Exercise: Each entry needs to be reproduced exactly as it is.

Supplied records:
--- --- ---
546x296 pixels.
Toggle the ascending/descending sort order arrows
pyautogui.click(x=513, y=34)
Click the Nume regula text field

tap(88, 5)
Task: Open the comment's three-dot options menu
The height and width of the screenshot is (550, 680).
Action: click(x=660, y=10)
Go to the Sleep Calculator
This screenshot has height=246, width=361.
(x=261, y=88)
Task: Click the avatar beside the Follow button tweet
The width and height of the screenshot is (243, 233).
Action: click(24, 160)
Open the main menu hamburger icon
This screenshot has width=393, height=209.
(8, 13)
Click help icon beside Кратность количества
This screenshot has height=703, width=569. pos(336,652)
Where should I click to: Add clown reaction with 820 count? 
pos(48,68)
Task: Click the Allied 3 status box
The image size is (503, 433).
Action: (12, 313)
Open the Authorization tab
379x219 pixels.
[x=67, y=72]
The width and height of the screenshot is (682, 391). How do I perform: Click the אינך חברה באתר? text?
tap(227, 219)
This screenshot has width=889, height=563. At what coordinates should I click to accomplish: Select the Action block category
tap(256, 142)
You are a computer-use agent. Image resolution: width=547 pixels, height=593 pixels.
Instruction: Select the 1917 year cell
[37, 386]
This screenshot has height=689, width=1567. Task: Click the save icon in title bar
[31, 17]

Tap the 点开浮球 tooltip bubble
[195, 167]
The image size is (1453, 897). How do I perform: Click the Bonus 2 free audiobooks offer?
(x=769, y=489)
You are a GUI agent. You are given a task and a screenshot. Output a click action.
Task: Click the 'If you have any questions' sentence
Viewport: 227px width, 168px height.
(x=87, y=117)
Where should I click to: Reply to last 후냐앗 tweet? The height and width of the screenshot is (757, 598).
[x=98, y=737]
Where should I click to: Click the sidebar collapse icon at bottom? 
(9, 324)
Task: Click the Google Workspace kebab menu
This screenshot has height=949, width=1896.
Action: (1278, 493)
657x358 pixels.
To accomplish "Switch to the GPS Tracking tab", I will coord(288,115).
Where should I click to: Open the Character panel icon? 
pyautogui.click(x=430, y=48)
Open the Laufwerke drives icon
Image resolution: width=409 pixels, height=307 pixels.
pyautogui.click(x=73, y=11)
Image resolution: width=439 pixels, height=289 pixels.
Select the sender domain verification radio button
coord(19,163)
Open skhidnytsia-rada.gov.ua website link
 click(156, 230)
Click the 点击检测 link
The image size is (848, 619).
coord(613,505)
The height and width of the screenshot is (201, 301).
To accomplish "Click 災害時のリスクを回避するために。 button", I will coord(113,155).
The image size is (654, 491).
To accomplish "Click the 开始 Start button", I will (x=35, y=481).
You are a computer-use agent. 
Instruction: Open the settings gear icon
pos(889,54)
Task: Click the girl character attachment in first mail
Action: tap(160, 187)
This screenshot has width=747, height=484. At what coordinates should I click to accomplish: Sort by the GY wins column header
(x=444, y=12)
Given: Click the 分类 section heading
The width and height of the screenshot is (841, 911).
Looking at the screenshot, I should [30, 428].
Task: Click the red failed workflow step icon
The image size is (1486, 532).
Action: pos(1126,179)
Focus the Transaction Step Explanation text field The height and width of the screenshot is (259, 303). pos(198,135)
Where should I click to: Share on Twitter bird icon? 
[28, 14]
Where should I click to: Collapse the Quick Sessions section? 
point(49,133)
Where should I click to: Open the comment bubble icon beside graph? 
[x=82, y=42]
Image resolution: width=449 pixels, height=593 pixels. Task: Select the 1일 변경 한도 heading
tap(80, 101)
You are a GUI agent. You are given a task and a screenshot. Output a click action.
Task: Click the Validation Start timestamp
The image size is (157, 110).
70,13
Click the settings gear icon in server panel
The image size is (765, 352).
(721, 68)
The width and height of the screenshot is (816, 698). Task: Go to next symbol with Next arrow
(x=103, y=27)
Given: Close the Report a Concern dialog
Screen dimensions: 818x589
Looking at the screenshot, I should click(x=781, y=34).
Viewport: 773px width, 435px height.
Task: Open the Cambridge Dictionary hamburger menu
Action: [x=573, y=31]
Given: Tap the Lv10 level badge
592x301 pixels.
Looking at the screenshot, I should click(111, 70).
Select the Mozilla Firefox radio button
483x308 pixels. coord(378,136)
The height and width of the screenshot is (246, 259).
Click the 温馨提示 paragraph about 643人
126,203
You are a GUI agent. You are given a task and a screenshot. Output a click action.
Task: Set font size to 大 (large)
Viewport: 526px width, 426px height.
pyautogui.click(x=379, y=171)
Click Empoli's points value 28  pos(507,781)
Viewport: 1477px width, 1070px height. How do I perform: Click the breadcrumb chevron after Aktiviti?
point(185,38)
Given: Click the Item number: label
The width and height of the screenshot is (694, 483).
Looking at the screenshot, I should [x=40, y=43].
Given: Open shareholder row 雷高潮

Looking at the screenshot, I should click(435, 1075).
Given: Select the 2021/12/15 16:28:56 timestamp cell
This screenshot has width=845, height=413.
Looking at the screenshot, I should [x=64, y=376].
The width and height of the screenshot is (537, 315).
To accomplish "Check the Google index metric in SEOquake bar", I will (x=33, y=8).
--- --- ---
Written response:
546x296 pixels.
Toggle the ascending/descending sort order arrows
pyautogui.click(x=513, y=34)
Click the Nume regula text field

tap(88, 5)
Task: Open the comment's three-dot options menu
The height and width of the screenshot is (550, 680).
Action: click(x=660, y=10)
Go to the Sleep Calculator
This screenshot has height=246, width=361.
(x=261, y=88)
Task: Click the avatar beside the Follow button tweet
The width and height of the screenshot is (243, 233).
Action: click(24, 160)
Open the main menu hamburger icon
This screenshot has width=393, height=209.
(8, 13)
Click help icon beside Кратность количества
This screenshot has height=703, width=569. pos(336,652)
Where should I click to: Add clown reaction with 820 count? 
pos(48,68)
Task: Click the Allied 3 status box
The image size is (503, 433).
Action: (12, 313)
Open the Authorization tab
379x219 pixels.
[x=67, y=72]
The width and height of the screenshot is (682, 391). How do I perform: Click the אינך חברה באתר? text?
tap(227, 219)
This screenshot has width=889, height=563. At what coordinates should I click to accomplish: Select the Action block category
tap(256, 142)
You are a computer-use agent. Image resolution: width=547 pixels, height=593 pixels.
Instruction: Select the 1917 year cell
[37, 386]
This screenshot has height=689, width=1567. Task: Click the save icon in title bar
[31, 17]

Tap the 点开浮球 tooltip bubble
[195, 167]
The image size is (1453, 897). How do I perform: Click the Bonus 2 free audiobooks offer?
(x=769, y=489)
You are a GUI agent. You are given a task and a screenshot. Output a click action.
Task: Click the 'If you have any questions' sentence
Viewport: 227px width, 168px height.
(x=87, y=117)
Where should I click to: Reply to last 후냐앗 tweet? The height and width of the screenshot is (757, 598).
[x=98, y=737]
Where should I click to: Click the sidebar collapse icon at bottom? 
(9, 324)
Task: Click the Google Workspace kebab menu
This screenshot has height=949, width=1896.
Action: (1278, 493)
657x358 pixels.
To accomplish "Switch to the GPS Tracking tab", I will coord(288,115).
Where should I click to: Open the Character panel icon? 
pyautogui.click(x=430, y=48)
Open the Laufwerke drives icon
Image resolution: width=409 pixels, height=307 pixels.
pyautogui.click(x=73, y=11)
Image resolution: width=439 pixels, height=289 pixels.
Select the sender domain verification radio button
coord(19,163)
Open skhidnytsia-rada.gov.ua website link
 click(156, 230)
Click the 点击检测 link
The image size is (848, 619).
coord(613,505)
The height and width of the screenshot is (201, 301).
To accomplish "Click 災害時のリスクを回避するために。 button", I will coord(113,155).
The image size is (654, 491).
To accomplish "Click the 开始 Start button", I will (x=35, y=481).
You are a computer-use agent. 
Instruction: Open the settings gear icon
pos(889,54)
Task: Click the girl character attachment in first mail
Action: tap(160, 187)
This screenshot has width=747, height=484. At what coordinates should I click to accomplish: Sort by the GY wins column header
(x=444, y=12)
Given: Click the 分类 section heading
The width and height of the screenshot is (841, 911).
Looking at the screenshot, I should [30, 428].
Task: Click the red failed workflow step icon
The image size is (1486, 532).
Action: pos(1126,179)
Focus the Transaction Step Explanation text field The height and width of the screenshot is (259, 303). pos(198,135)
Where should I click to: Share on Twitter bird icon? 
[28, 14]
Where should I click to: Collapse the Quick Sessions section? 
point(49,133)
Where should I click to: Open the comment bubble icon beside graph? 
[x=82, y=42]
Image resolution: width=449 pixels, height=593 pixels. Task: Select the 1일 변경 한도 heading
tap(80, 101)
You are a GUI agent. You are given a task and a screenshot. Output a click action.
Task: Click the Validation Start timestamp
The image size is (157, 110).
70,13
Click the settings gear icon in server panel
The image size is (765, 352).
(721, 68)
The width and height of the screenshot is (816, 698). Task: Go to next symbol with Next arrow
(x=103, y=27)
Given: Close the Report a Concern dialog
Screen dimensions: 818x589
Looking at the screenshot, I should click(x=781, y=34).
Viewport: 773px width, 435px height.
Task: Open the Cambridge Dictionary hamburger menu
Action: [x=573, y=31]
Given: Tap the Lv10 level badge
592x301 pixels.
Looking at the screenshot, I should click(111, 70).
Select the Mozilla Firefox radio button
483x308 pixels. coord(378,136)
The height and width of the screenshot is (246, 259).
Click the 温馨提示 paragraph about 643人
126,203
You are a GUI agent. You are given a task and a screenshot. Output a click action.
Task: Set font size to 大 (large)
Viewport: 526px width, 426px height.
pyautogui.click(x=379, y=171)
Click Empoli's points value 28  pos(507,781)
Viewport: 1477px width, 1070px height. How do I perform: Click the breadcrumb chevron after Aktiviti?
point(185,38)
Given: Click the Item number: label
The width and height of the screenshot is (694, 483).
Looking at the screenshot, I should [x=40, y=43].
Given: Open shareholder row 雷高潮

Looking at the screenshot, I should click(435, 1075).
Given: Select the 2021/12/15 16:28:56 timestamp cell
This screenshot has width=845, height=413.
Looking at the screenshot, I should [x=64, y=376].
The width and height of the screenshot is (537, 315).
To accomplish "Check the Google index metric in SEOquake bar", I will (x=33, y=8).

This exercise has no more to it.